[Location data for words and elements]
----------
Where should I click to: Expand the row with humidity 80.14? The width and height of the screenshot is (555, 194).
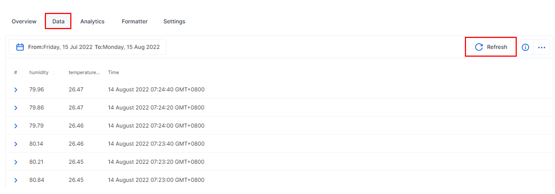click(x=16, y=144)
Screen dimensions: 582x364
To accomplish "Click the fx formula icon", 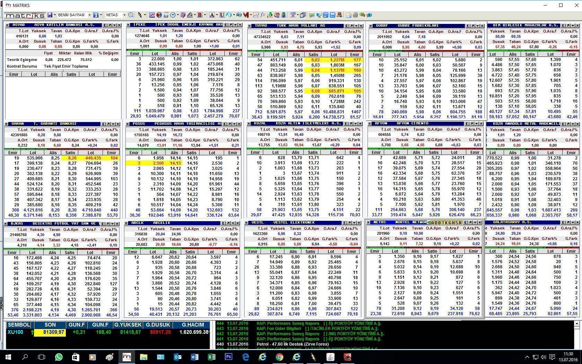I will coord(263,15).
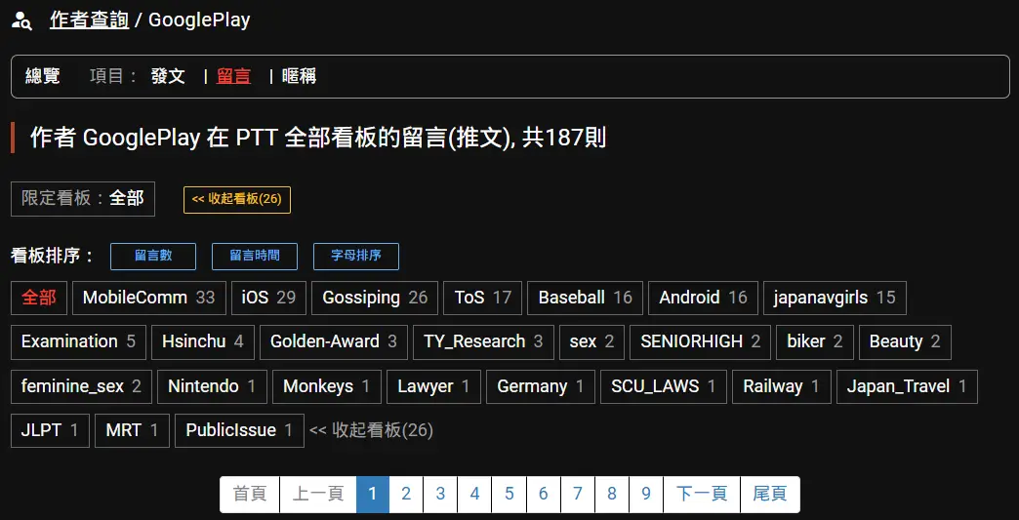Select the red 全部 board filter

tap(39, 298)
----------
*Your task*. Can you retype the entries from their start through the line containing "click(x=16, y=144)", leaving out the pictures?

*Written solution*.
Where should I click to: Expand the row with humidity 80.14? The width and height of the screenshot is (555, 194).
click(x=16, y=144)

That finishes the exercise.